:: Dataset records ::

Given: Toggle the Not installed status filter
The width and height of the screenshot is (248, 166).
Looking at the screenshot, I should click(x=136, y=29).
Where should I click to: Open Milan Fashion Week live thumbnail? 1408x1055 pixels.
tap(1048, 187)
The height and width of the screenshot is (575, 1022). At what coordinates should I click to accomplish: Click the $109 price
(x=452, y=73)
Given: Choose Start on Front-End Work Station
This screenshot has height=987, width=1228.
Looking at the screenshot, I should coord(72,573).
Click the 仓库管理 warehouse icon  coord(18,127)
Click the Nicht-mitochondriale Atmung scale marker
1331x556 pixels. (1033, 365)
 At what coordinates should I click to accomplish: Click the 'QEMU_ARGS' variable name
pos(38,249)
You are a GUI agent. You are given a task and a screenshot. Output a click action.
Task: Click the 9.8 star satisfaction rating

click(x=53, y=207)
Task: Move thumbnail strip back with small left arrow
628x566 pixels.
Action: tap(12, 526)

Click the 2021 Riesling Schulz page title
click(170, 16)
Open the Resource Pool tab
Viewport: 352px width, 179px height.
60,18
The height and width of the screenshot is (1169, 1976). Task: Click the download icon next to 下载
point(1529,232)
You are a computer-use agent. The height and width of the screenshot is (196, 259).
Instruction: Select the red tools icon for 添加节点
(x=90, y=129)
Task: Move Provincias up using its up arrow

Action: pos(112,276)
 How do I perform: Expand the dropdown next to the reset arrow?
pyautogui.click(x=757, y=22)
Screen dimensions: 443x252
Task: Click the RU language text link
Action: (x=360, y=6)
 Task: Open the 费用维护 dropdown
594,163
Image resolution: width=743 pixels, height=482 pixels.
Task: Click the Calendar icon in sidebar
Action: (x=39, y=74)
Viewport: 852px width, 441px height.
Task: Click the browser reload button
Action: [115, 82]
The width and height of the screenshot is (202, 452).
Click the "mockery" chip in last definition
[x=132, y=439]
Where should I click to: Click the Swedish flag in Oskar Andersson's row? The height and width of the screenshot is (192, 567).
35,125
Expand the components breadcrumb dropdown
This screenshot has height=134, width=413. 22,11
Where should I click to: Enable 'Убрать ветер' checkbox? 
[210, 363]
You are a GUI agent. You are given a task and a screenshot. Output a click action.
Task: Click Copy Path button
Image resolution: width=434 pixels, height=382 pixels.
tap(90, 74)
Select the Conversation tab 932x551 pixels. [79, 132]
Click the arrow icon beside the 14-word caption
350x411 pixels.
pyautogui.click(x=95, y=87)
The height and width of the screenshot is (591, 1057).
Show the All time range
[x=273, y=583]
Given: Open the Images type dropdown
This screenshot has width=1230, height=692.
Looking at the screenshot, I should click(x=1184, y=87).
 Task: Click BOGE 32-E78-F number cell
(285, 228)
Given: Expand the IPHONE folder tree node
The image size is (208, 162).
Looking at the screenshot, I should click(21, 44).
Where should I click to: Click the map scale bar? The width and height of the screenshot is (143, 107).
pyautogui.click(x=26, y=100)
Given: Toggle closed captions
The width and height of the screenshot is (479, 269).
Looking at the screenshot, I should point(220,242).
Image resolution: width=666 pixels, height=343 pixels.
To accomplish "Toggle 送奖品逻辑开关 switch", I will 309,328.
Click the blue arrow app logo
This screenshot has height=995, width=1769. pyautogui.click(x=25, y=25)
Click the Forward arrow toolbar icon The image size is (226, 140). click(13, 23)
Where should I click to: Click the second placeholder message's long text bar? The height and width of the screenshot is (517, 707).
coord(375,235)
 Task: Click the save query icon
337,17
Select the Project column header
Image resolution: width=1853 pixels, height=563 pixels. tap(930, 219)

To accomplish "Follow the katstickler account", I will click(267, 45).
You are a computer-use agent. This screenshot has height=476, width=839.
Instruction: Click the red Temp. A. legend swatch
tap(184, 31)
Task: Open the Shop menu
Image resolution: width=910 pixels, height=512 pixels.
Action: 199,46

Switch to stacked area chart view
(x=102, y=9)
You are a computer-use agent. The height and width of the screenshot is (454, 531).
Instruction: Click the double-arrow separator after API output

:::

▶ **What to produce**
Arrange every line of the rows above, skipping blank lines, as a Markdown table with two columns named Number and Line. Number each line in order.

▶ **Result**
| Number | Line |
|---|---|
| 1 | Given: Toggle the Not installed status filter |
| 2 | The width and height of the screenshot is (248, 166). |
| 3 | Looking at the screenshot, I should click(x=136, y=29). |
| 4 | Where should I click to: Open Milan Fashion Week live thumbnail? 1408x1055 pixels. |
| 5 | tap(1048, 187) |
| 6 | The height and width of the screenshot is (575, 1022). At what coordinates should I click to accomplish: Click the $109 price |
| 7 | (x=452, y=73) |
| 8 | Given: Choose Start on Front-End Work Station |
| 9 | This screenshot has height=987, width=1228. |
| 10 | Looking at the screenshot, I should coord(72,573). |
| 11 | Click the 仓库管理 warehouse icon  coord(18,127) |
| 12 | Click the Nicht-mitochondriale Atmung scale marker |
| 13 | 1331x556 pixels. (1033, 365) |
| 14 |  At what coordinates should I click to accomplish: Click the 'QEMU_ARGS' variable name |
| 15 | pos(38,249) |
| 16 | You are a GUI agent. You are given a task and a screenshot. Output a click action. |
| 17 | Task: Click the 9.8 star satisfaction rating |
| 18 | click(x=53, y=207) |
| 19 | Task: Move thumbnail strip back with small left arrow |
| 20 | 628x566 pixels. |
| 21 | Action: tap(12, 526) |
| 22 | Click the 2021 Riesling Schulz page title |
| 23 | click(170, 16) |
| 24 | Open the Resource Pool tab |
| 25 | Viewport: 352px width, 179px height. |
| 26 | 60,18 |
| 27 | The height and width of the screenshot is (1169, 1976). Task: Click the download icon next to 下载 |
| 28 | point(1529,232) |
| 29 | You are a computer-use agent. The height and width of the screenshot is (196, 259). |
| 30 | Instruction: Select the red tools icon for 添加节点 |
| 31 | (x=90, y=129) |
| 32 | Task: Move Provincias up using its up arrow |
| 33 | Action: pos(112,276) |
| 34 |  How do I perform: Expand the dropdown next to the reset arrow? |
| 35 | pyautogui.click(x=757, y=22) |
| 36 | Screen dimensions: 443x252 |
| 37 | Task: Click the RU language text link |
| 38 | Action: (x=360, y=6) |
| 39 |  Task: Open the 费用维护 dropdown |
| 40 | 594,163 |
| 41 | Image resolution: width=743 pixels, height=482 pixels. |
| 42 | Task: Click the Calendar icon in sidebar |
| 43 | Action: (x=39, y=74) |
| 44 | Viewport: 852px width, 441px height. |
| 45 | Task: Click the browser reload button |
| 46 | Action: [115, 82] |
| 47 | The width and height of the screenshot is (202, 452). |
| 48 | Click the "mockery" chip in last definition |
| 49 | [x=132, y=439] |
| 50 | Where should I click to: Click the Swedish flag in Oskar Andersson's row? The height and width of the screenshot is (192, 567). |
| 51 | 35,125 |
| 52 | Expand the components breadcrumb dropdown |
| 53 | This screenshot has height=134, width=413. 22,11 |
| 54 | Where should I click to: Enable 'Убрать ветер' checkbox?  |
| 55 | [210, 363] |
| 56 | You are a GUI agent. You are given a task and a screenshot. Output a click action. |
| 57 | Task: Click Copy Path button |
| 58 | Image resolution: width=434 pixels, height=382 pixels. |
| 59 | tap(90, 74) |
| 60 | Select the Conversation tab 932x551 pixels. [79, 132] |
| 61 | Click the arrow icon beside the 14-word caption |
| 62 | 350x411 pixels. |
| 63 | pyautogui.click(x=95, y=87) |
| 64 | The height and width of the screenshot is (591, 1057). |
| 65 | Show the All time range |
| 66 | [x=273, y=583] |
| 67 | Given: Open the Images type dropdown |
| 68 | This screenshot has width=1230, height=692. |
| 69 | Looking at the screenshot, I should click(x=1184, y=87). |
| 70 |  Task: Click BOGE 32-E78-F number cell |
| 71 | (285, 228) |
| 72 | Given: Expand the IPHONE folder tree node |
| 73 | The image size is (208, 162). |
| 74 | Looking at the screenshot, I should click(21, 44). |
| 75 | Where should I click to: Click the map scale bar? The width and height of the screenshot is (143, 107). |
| 76 | pyautogui.click(x=26, y=100) |
| 77 | Given: Toggle closed captions |
| 78 | The width and height of the screenshot is (479, 269). |
| 79 | Looking at the screenshot, I should point(220,242). |
| 80 | Image resolution: width=666 pixels, height=343 pixels. |
| 81 | To accomplish "Toggle 送奖品逻辑开关 switch", I will 309,328. |
| 82 | Click the blue arrow app logo |
| 83 | This screenshot has height=995, width=1769. pyautogui.click(x=25, y=25) |
| 84 | Click the Forward arrow toolbar icon The image size is (226, 140). click(13, 23) |
| 85 | Where should I click to: Click the second placeholder message's long text bar? The height and width of the screenshot is (517, 707). |
| 86 | coord(375,235) |
| 87 |  Task: Click the save query icon |
| 88 | 337,17 |
| 89 | Select the Project column header |
| 90 | Image resolution: width=1853 pixels, height=563 pixels. tap(930, 219) |
| 91 | To accomplish "Follow the katstickler account", I will click(267, 45). |
| 92 | You are a computer-use agent. This screenshot has height=476, width=839. |
| 93 | Instruction: Click the red Temp. A. legend swatch |
| 94 | tap(184, 31) |
| 95 | Task: Open the Shop menu |
| 96 | Image resolution: width=910 pixels, height=512 pixels. |
| 97 | Action: 199,46 |
| 98 | Switch to stacked area chart view |
| 99 | (x=102, y=9) |
| 100 | You are a computer-use agent. The height and width of the screenshot is (454, 531). |
| 101 | Instruction: Click the double-arrow separator after API output |